If I Were Evil
Chapter Two - Pick Your Poison: The Industry Doesn’t Matter
Section 3 of 24
CHAPTER TWO
Pick Your Poison: The Industry Doesn’t Matter
IF I WERE evil, I’d laugh at the idea of a “niche.”
Because if you do it right, the product doesn’t matter.
What matters is that it feels important. That it sounds essential. That it sells itself—or at least sounds like it does.
If I were evil, I’d look for a product that hits one of three sweet spots:
- Fear-Based (you’re gonna get cancer, bugs, mold, or a fine if you don’t buy)
- Home-Based (something the average homeowner doesn’t understand but feels guilty ignoring)
- Price-Vague (no one knows what it should cost, so I can say anything)
Let’s look at the board.
Pest Control
Bugs are scary. And nobody wants to admit they have them.
Tell a homeowner you’re doing “everything” for “over half off” because you’re “taking care of the Johnsons next door.”
Boom. That’s credibility. That’s urgency. That’s fake scarcity.

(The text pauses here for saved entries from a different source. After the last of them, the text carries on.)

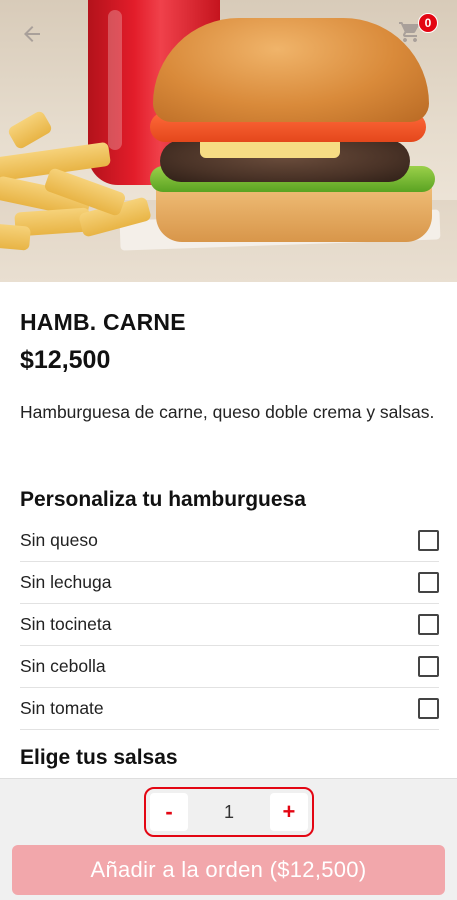 The height and width of the screenshot is (900, 457). Describe the element at coordinates (291, 70) in the screenshot. I see `bun-top` at that location.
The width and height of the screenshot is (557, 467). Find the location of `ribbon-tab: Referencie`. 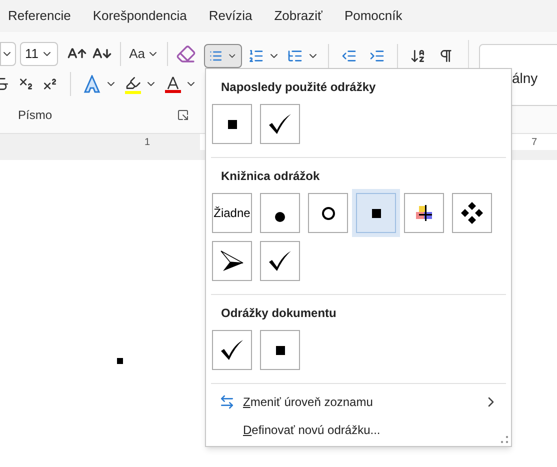

ribbon-tab: Referencie is located at coordinates (40, 16).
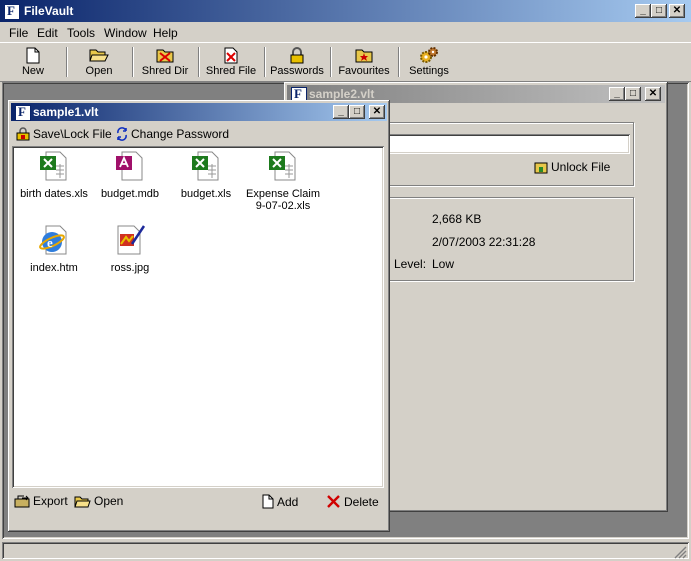 This screenshot has width=691, height=561. I want to click on delete-icon, so click(334, 502).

All built off a product they can’t see, don’t understand, and don’t want to touch.
Solar
The margins? Huge. The government subsidies? Confusing.

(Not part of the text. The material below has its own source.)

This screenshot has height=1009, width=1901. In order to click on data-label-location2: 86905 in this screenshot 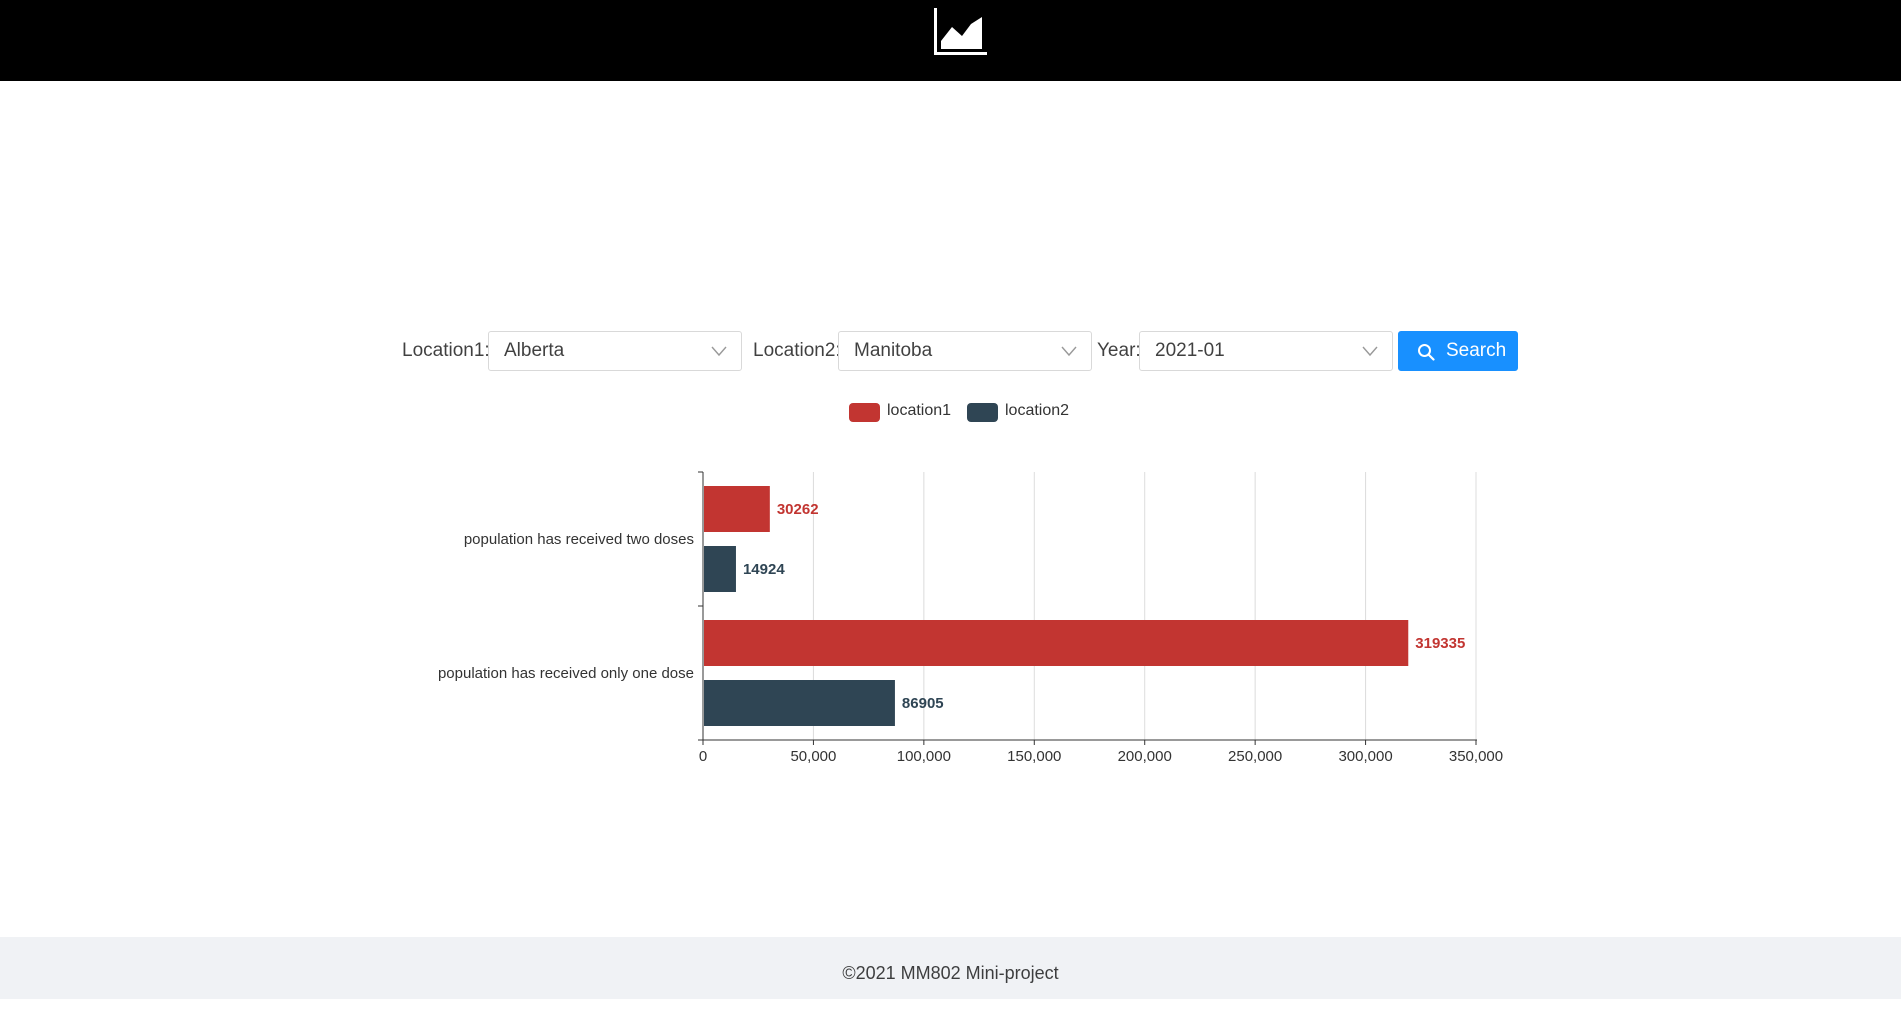, I will do `click(923, 704)`.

Perfect storm. I could train a guy for a week and have him dropping words like “net metering” and “tiered rate systems” like he’s a physicist.
In reality, he failed Chemistry twice and still owes his mom $300 for weed.
But it doesn’t matter.
Solar’s not about science—it’s about sounding smart.
Roofing / Storm Damage
Nobody knows what’s going on up there.
If I were evil, I’d find a way to talk about “hail impact” like it’s an invisible assassin.

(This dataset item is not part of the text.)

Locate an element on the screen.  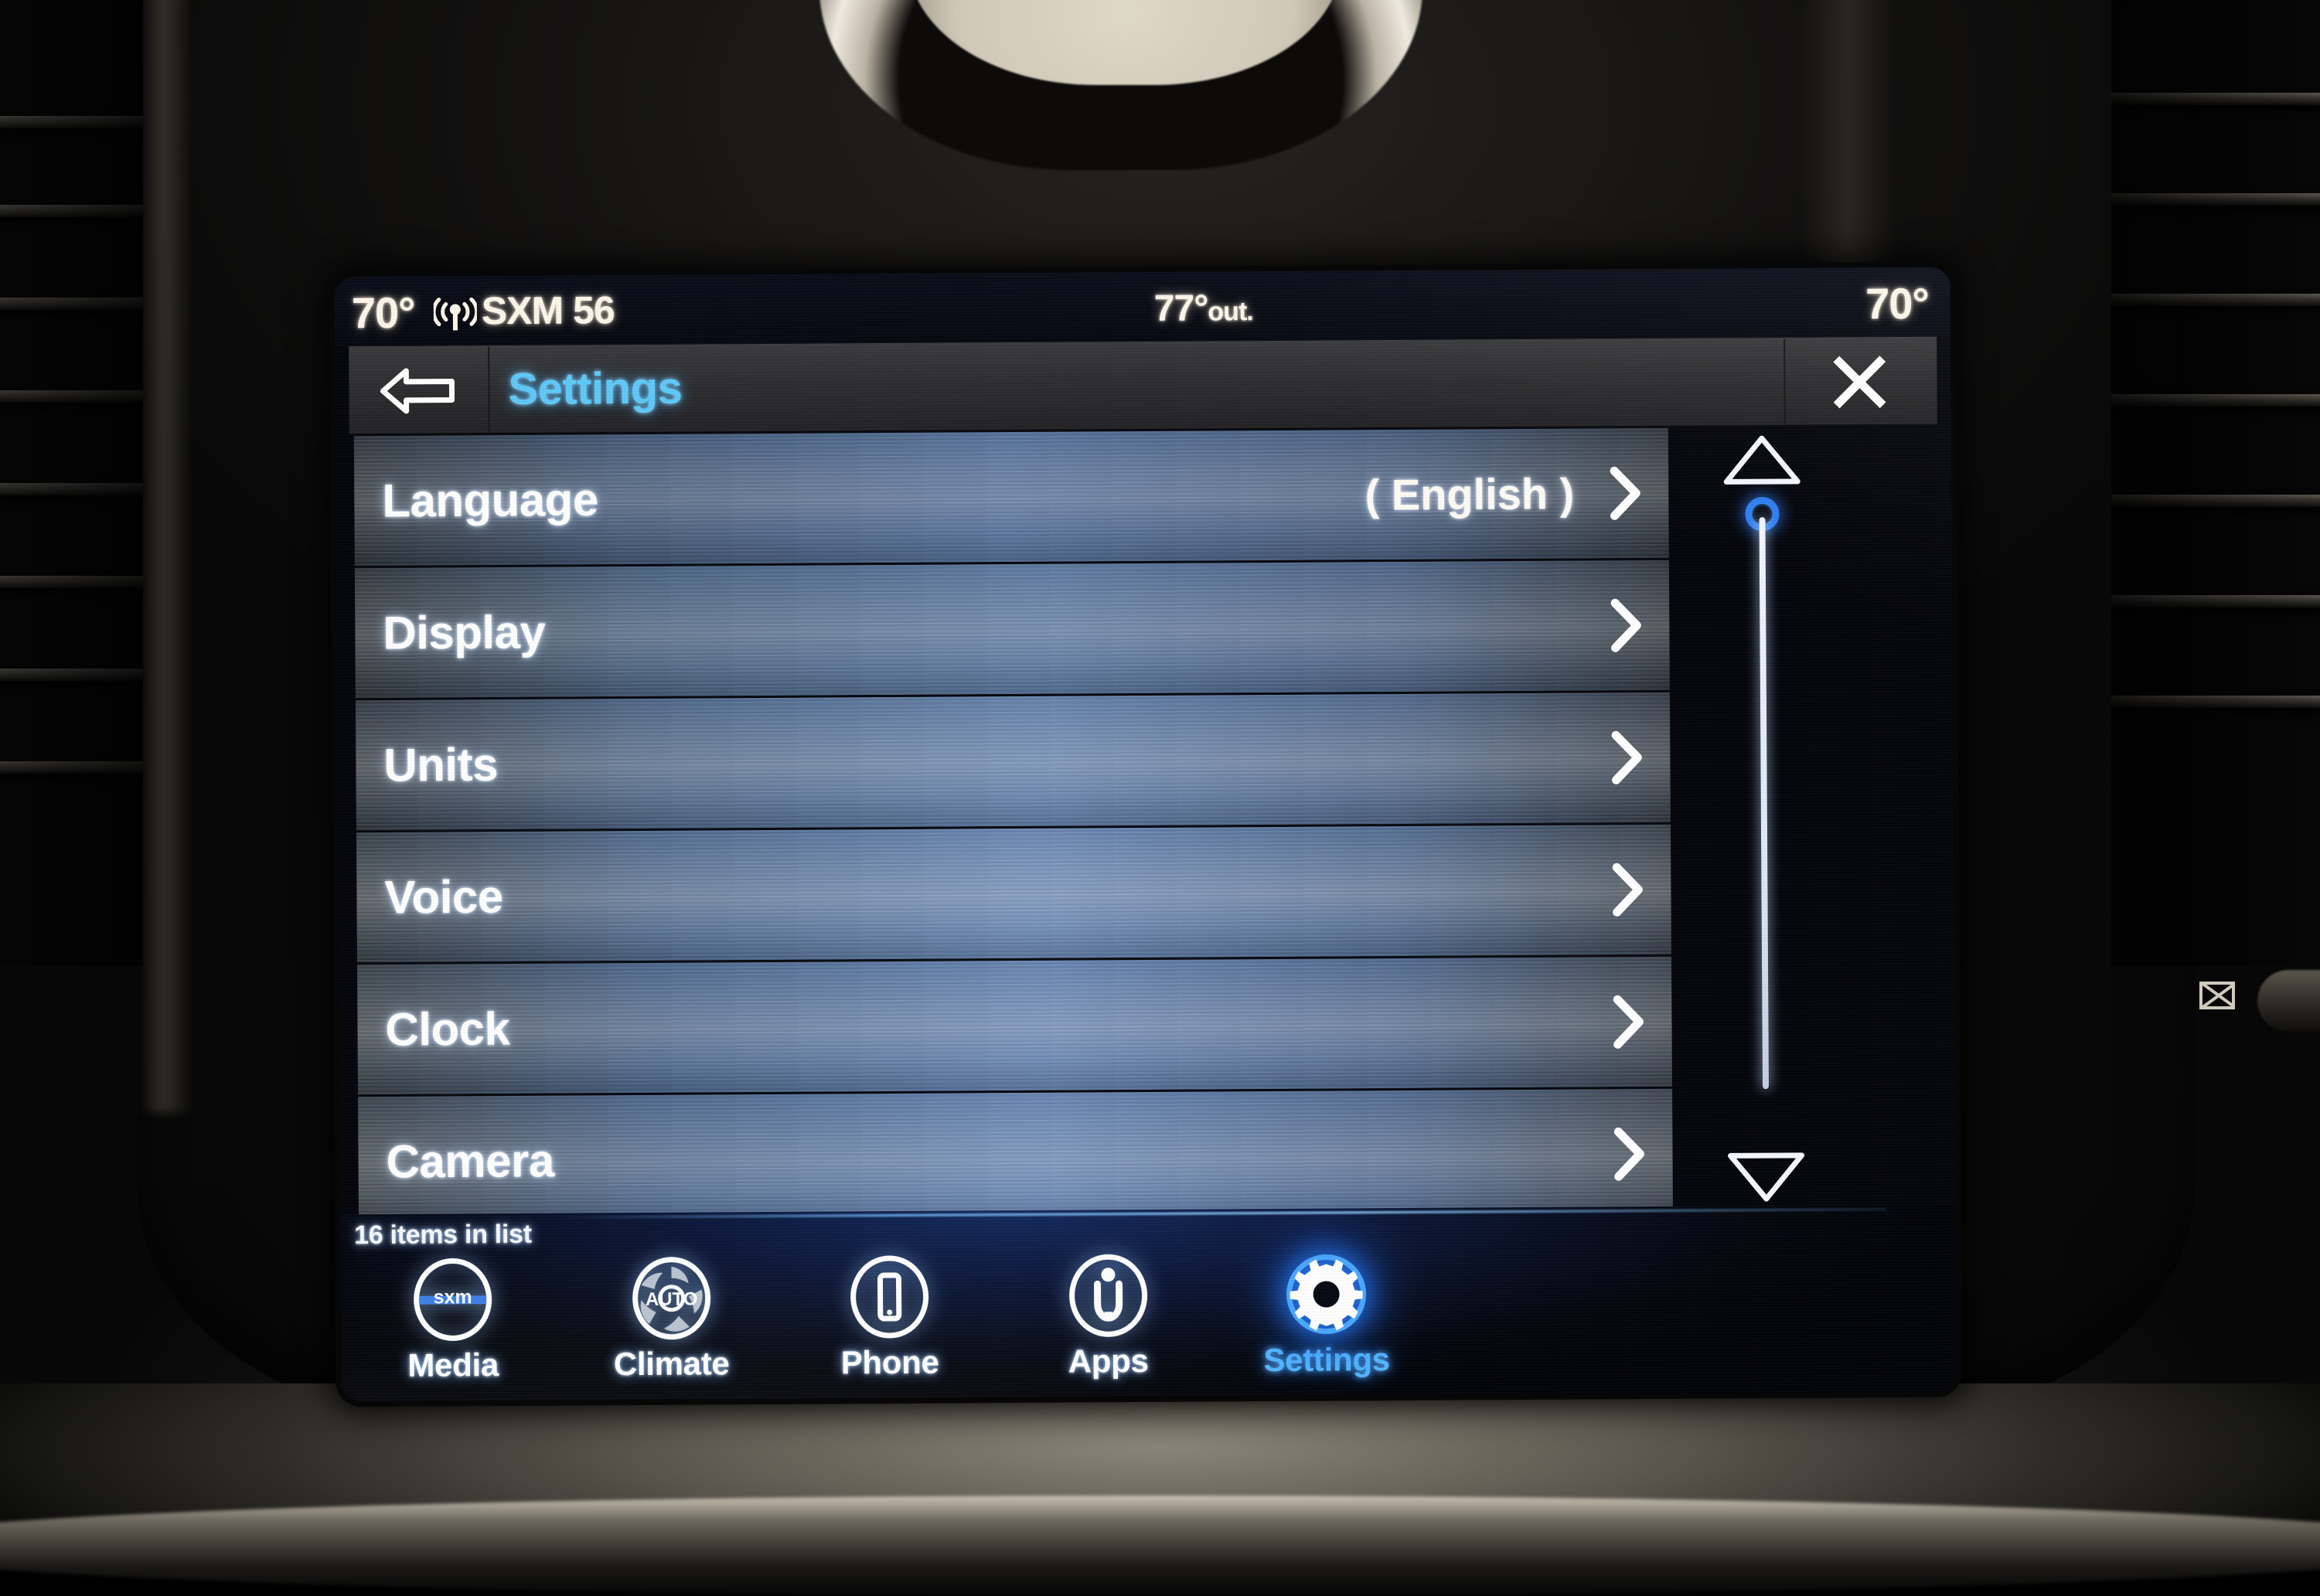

And if you’ve ever tried to get a homeowner to climb a ladder—you know damn well they’ll just believe whatever you tell them.
Even if their roof’s fine, the threat of damage is enough to get them to sign something they didn’t read.
Alarms. Water Filters. Internet. Home Security.
Throw a dart.
If I were evil, I’d know that the product is just the excuse.
The vehicle doesn’t matter when the goal is control.
So no, I wouldn’t build a company around a product.
I’d build it around a system. One that prints belief and sells the illusion of progress.